Turkey Memes and Gratitude Posts
- Jeffrey Reynolds
- 2 days ago
- 3 min read

It’s Thanksgiving, which means that our social media feeds are filled with turkey memes, gratitude posts and pics of perfect families around perfect tables.
I’m not against gratitude; I’m actually for it. But I’ve learned that real gratitude - the kind that actually sustains you - doesn’t look like the social media version of Thanksgiving.
Real gratitude is harder than that. And more honest.
Let me tell you what I mean.
This week, I had my quarterly cancer scans. If you’ve never had to get regular scans to make sure your cancer - or any significant medical condition - hasn’t come back, let me paint the picture: you spend a few days walking around like everything’s normal, while a small voice in the back of your head asks if this is the time your luck runs out. You smile at colleagues who have no idea you spent last night staring at the ceiling, doing mental math about treatment options and life expectancy.
So far. my tests have come back clear, so it looks like I’m still cancer-free.
I’m grateful.
Deeply and profoundly grateful.
But here’s what I’ve learned about gratitude through two cancer diagnoses, countless rounds of chemo, and more early morning training sessions than I can count: it’s not about pretending the hard stuff doesn’t exist. It’s about finding something real to hold onto when everything else is uncertain.
When I was going through treatment for Stage 3B colorectal cancer - chemo, radiation, more chemo - I wasn’t grateful for cancer. I’m still not. Anyone who tells you that cancer is a “gift” or a “blessing in disguise” hasn’t been through it, or they’re trying to sell you something.
But I was grateful for other things. Small things, mostly.
I was grateful that I could still get up at 5 AM and move, even when “moving” meant a slow walk instead of a run. I was grateful for the nurse who remembered my name. I was grateful for the friend who showed up for lunch and didn’t expect me to be inspiring or brave or anything other than tired.
I run one of Long Island’s largest nonprofits. We serve 35,000 people a year - families trying to escape poverty, kids struggling with trauma, people fighting addiction, communities trying to heal from violence. These are folks who don’t have a lot of obvious things to be grateful for. They’re not posting thankful lists on Facebook.

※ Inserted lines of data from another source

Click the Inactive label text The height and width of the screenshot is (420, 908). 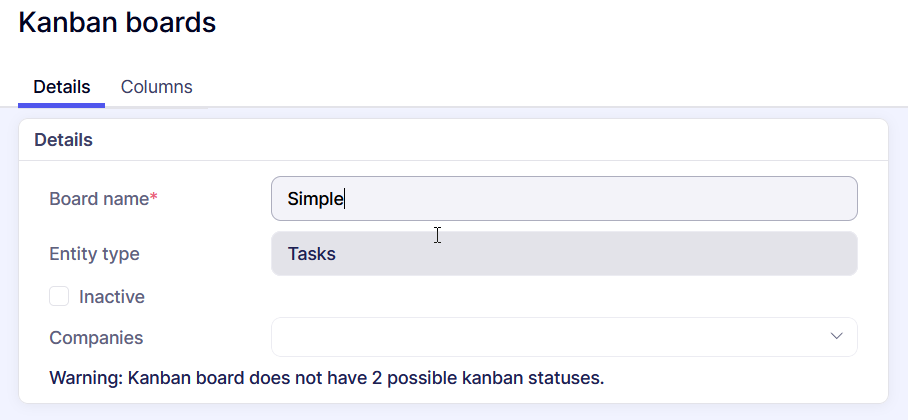click(x=112, y=297)

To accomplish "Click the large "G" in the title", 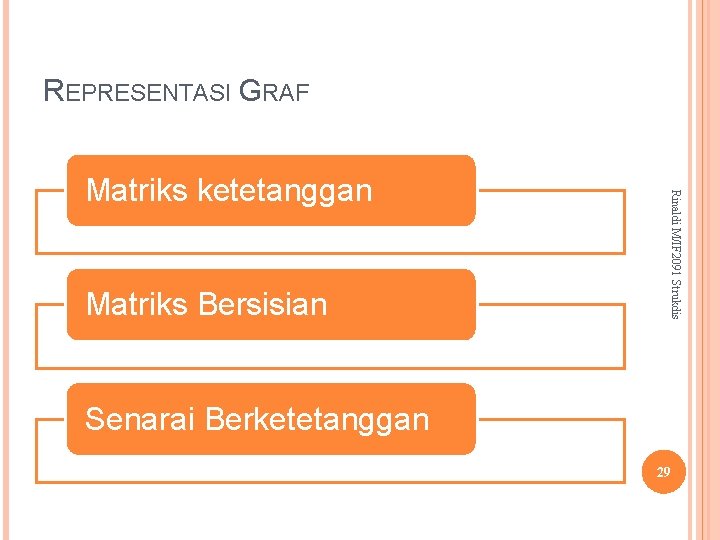I will pyautogui.click(x=252, y=92).
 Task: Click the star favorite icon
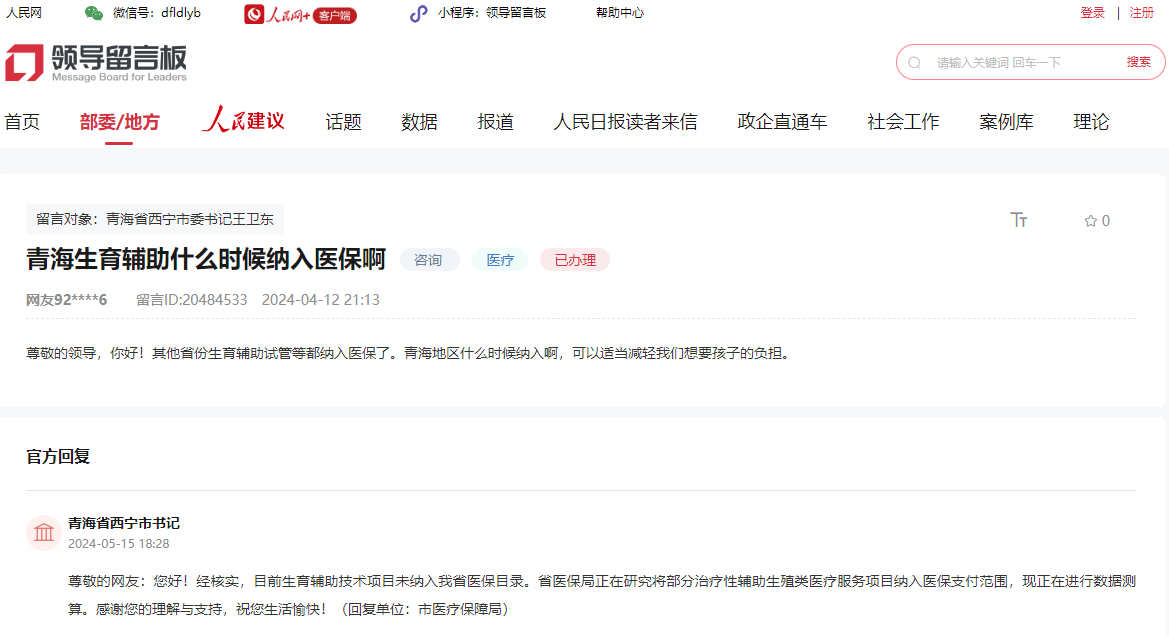1089,220
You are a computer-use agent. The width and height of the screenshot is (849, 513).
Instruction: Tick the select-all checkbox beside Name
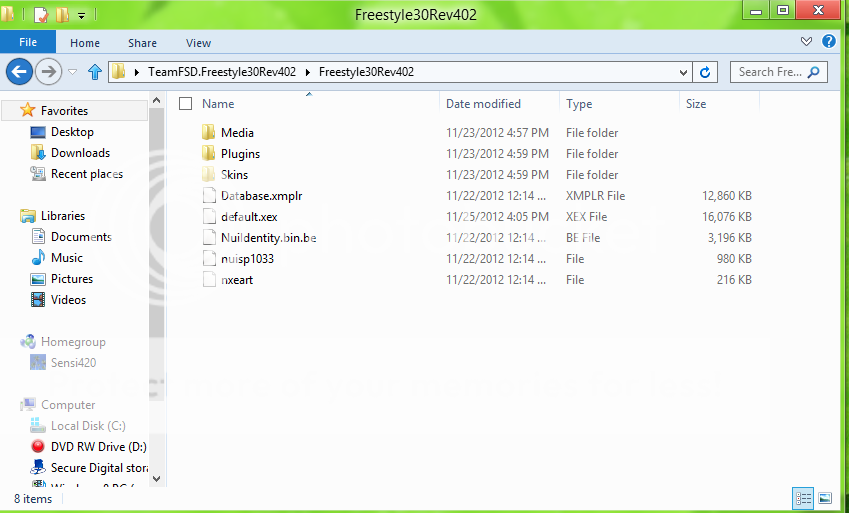coord(185,104)
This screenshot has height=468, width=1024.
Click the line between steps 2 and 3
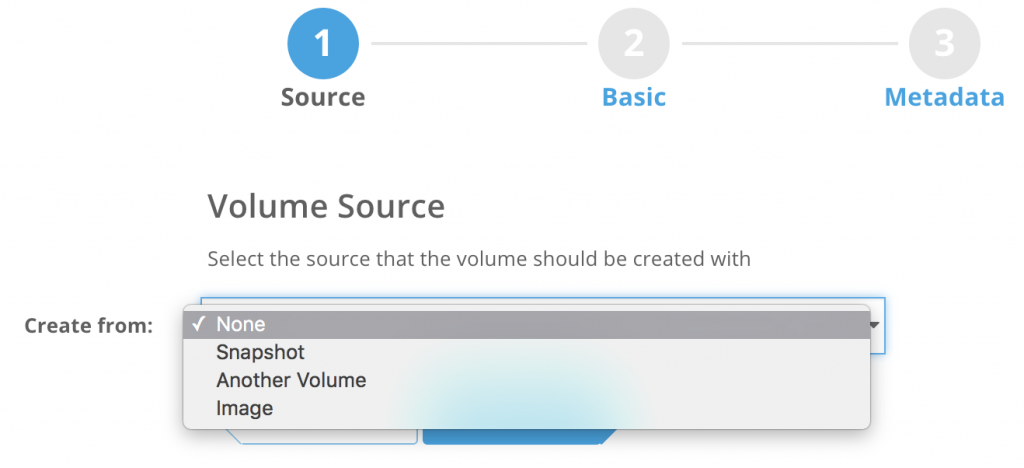(789, 43)
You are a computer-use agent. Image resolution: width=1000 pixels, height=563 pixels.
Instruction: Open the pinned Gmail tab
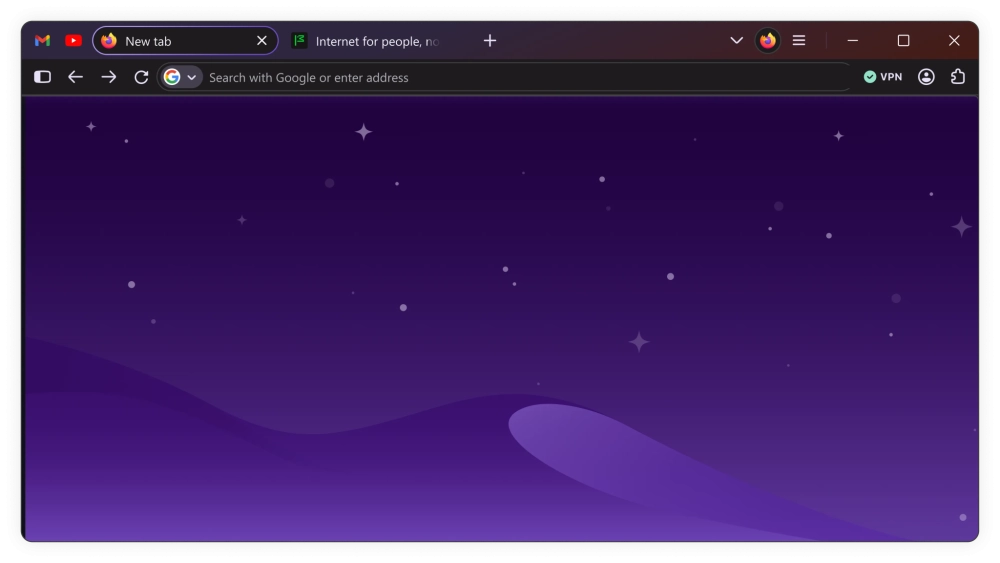[x=42, y=41]
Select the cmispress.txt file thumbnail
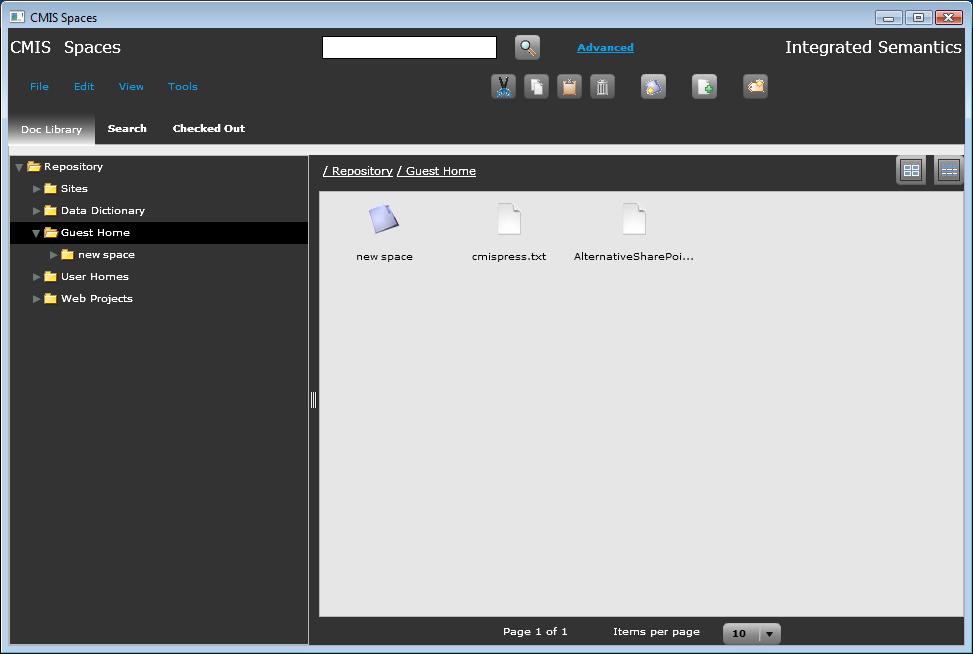The height and width of the screenshot is (654, 973). 509,220
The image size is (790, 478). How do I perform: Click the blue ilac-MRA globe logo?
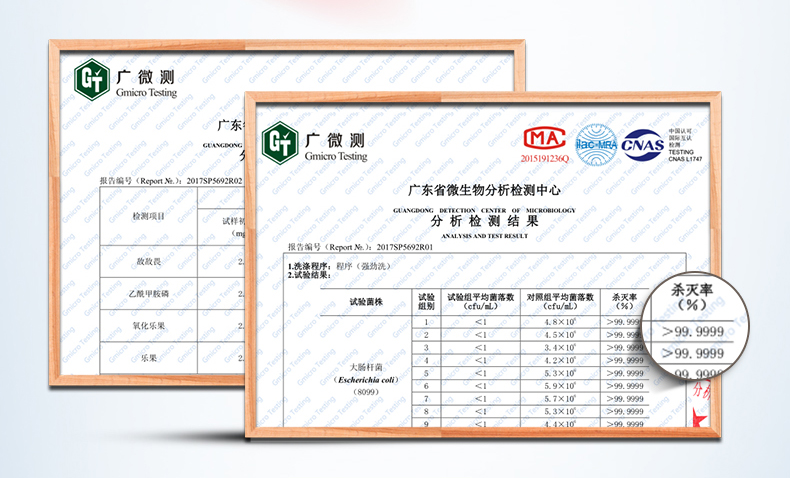597,143
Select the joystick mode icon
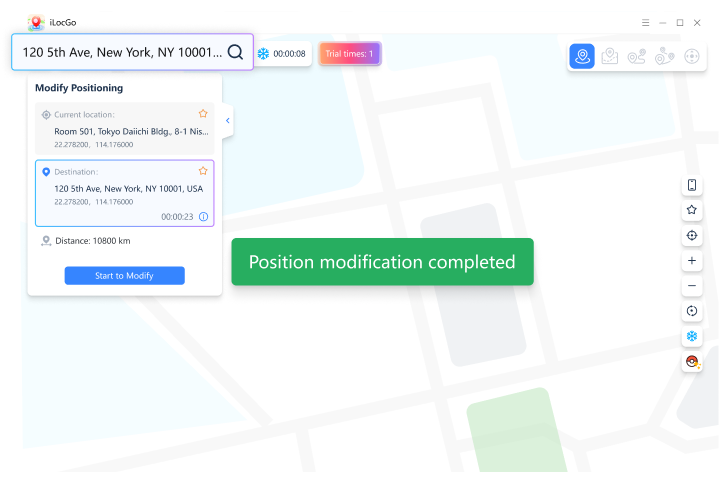Image resolution: width=728 pixels, height=481 pixels. pos(691,56)
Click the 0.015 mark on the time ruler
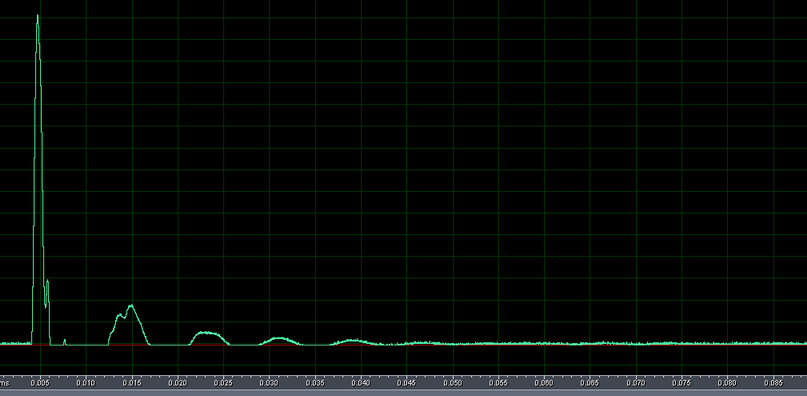Viewport: 807px width, 396px height. (x=132, y=383)
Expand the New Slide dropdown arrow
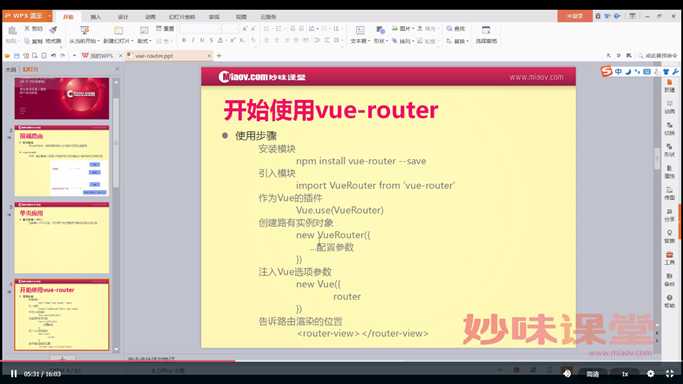Viewport: 683px width, 384px height. tap(132, 41)
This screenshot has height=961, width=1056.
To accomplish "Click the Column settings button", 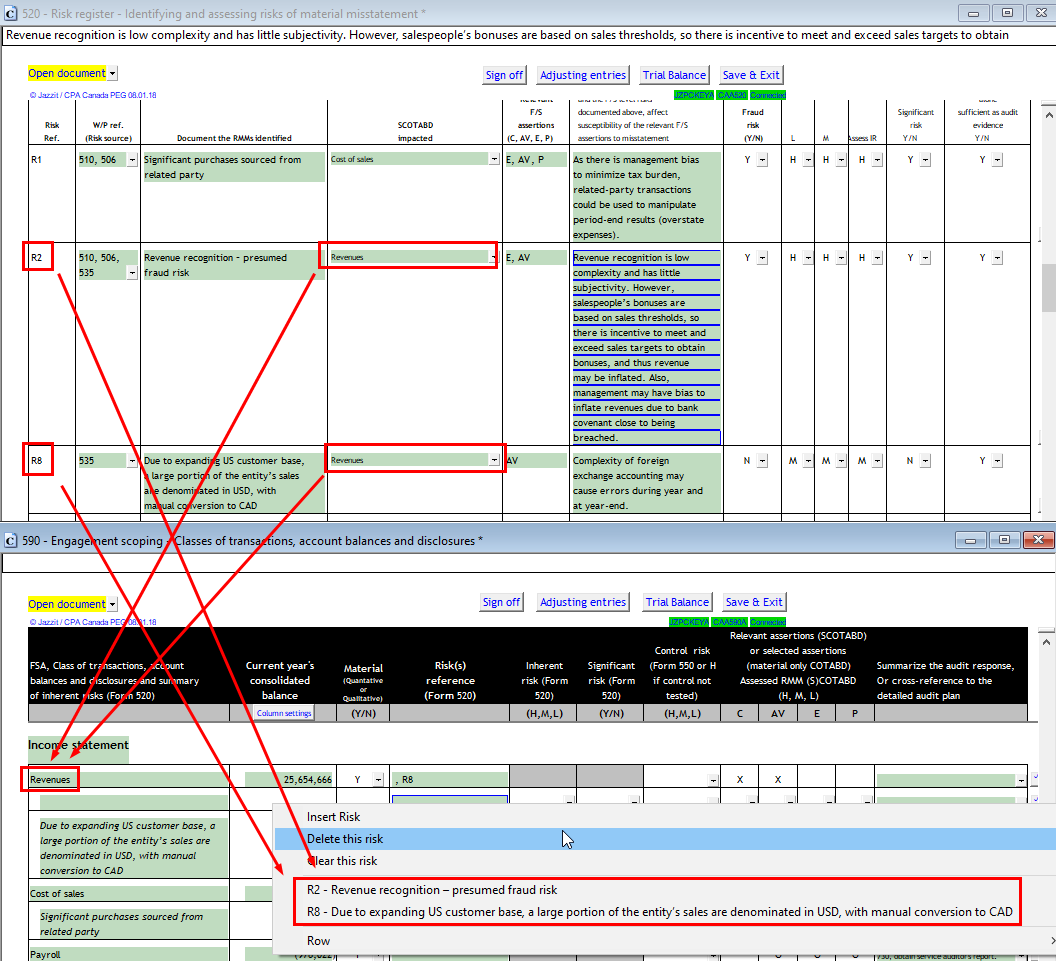I will [283, 713].
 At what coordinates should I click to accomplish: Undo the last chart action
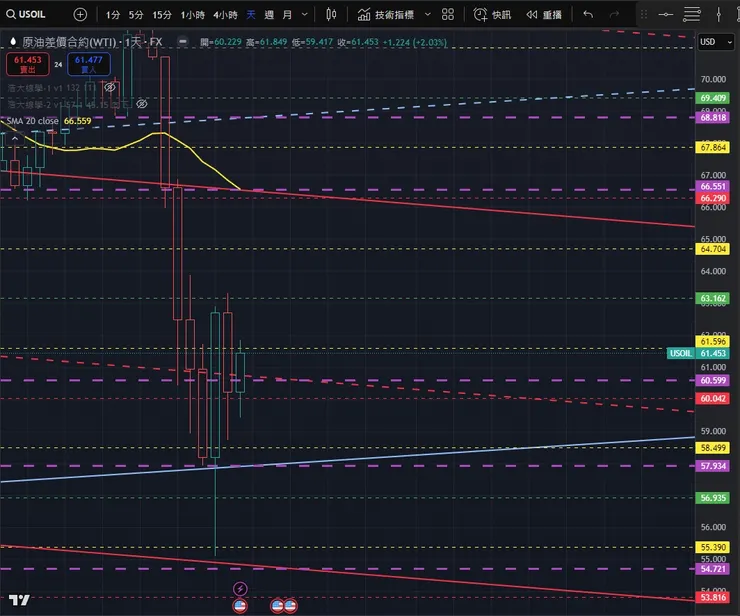(x=588, y=15)
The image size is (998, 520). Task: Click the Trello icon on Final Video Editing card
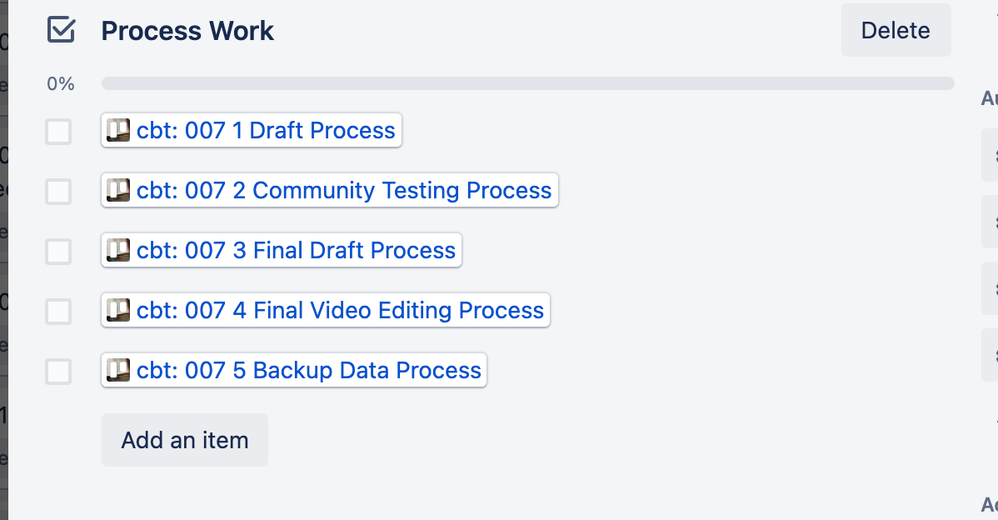118,310
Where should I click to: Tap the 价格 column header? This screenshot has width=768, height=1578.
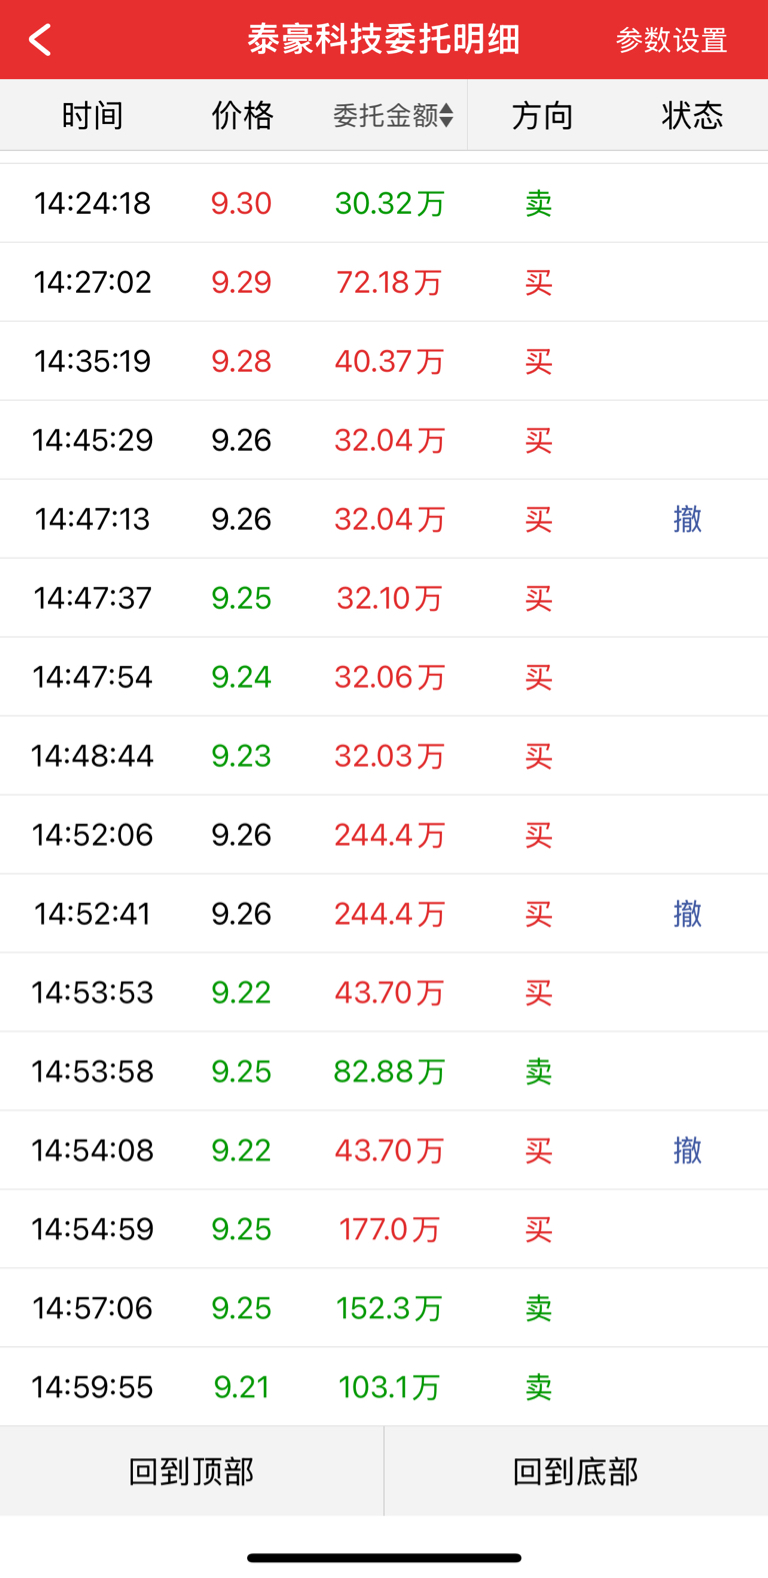point(242,116)
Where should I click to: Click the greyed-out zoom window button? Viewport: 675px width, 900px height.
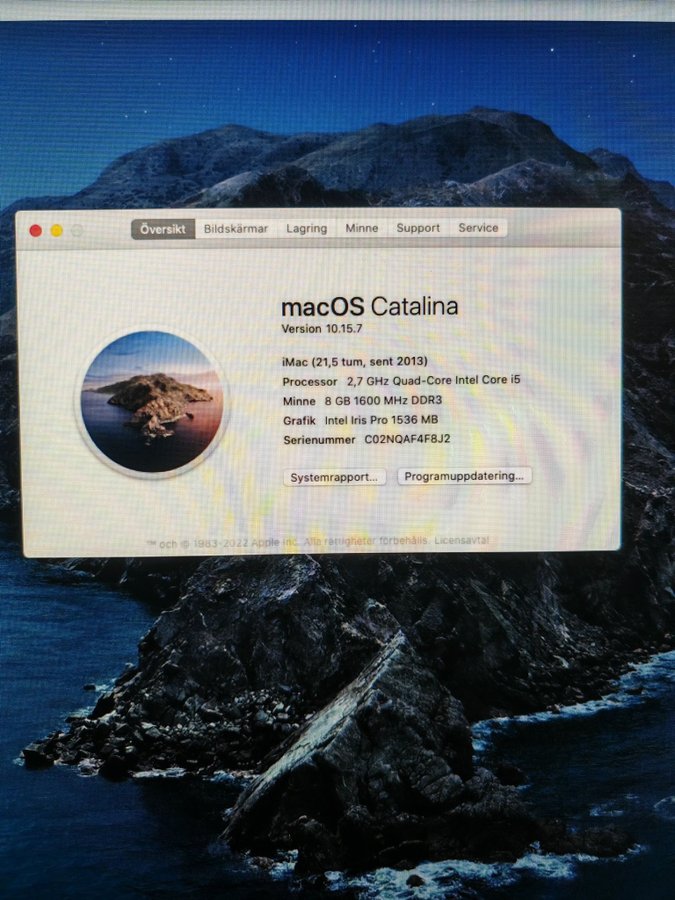pos(78,231)
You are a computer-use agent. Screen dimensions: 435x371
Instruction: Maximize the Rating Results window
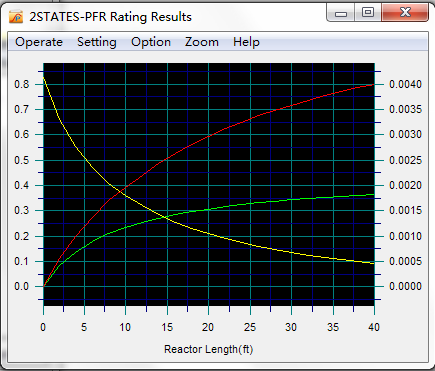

They’re just trying to survive.
And yet, I’ve watched people in our programs at FCA find something to hold onto. The woman who recently got a new job and a fresh start. The kid who found one teacher who believes in him. The parent who made it another day without relapsing.
That’s real gratitude. Not denying the hard stuff. Not pretending everything’s fine. Just finding one true thing to anchor to when everything else is shifting.
Here’s what I know after 30+ years of serving vulnerable communities and then becoming vulnerable myself: gratitude isn’t a destination. It’s a practice. And some days, the practice is harder than any triathlon I’ve ever finished.
Some days, gratitude looks like acknowledging that you’re still here. That you woke up. That someone cared enough to check on you. That the scan came back clear. That you have tomorrow to try again.
Last week, I gave a keynote about my cancer journey. A woman in the audience was crying - he’d lost her husband to cancer six months ago. After my speech, I apologized for not including trigger warnings about difficult content.
“Not at all,” she said. “This is exactly where I needed to be today.”
That moment - that connection between two people who’ve walked hard roads - that’s what I’m grateful for. Not the cancer. Not the pain. But the capacity to show up for each other in the middle of it.
So this Thanksgiving, I’m not going to tell you to count your blessings or focus on the positive or any of that.
I’m going to tell you this: if you can find one real thing to be grateful for today - even if it’s small, even if it’s just that you’re still here - that’s enough. That counts.
If you’re struggling to find something, that’s okay too. Some Thanksgivings are just about surviving the day. I’ve had a few of those myself.
But if you can, look for the people who showed up. The ones who shared a meal, who remembered your name, who didn’t ask you to be anything other than human. That’s where real gratitude lives - not in the highlight reel, but in the quiet moments when someone sees all of you and stays anyway.
I’m grateful for my quarterly scans coming back clear. But I’m even more grateful for the community that would have carried me if they hadn’t.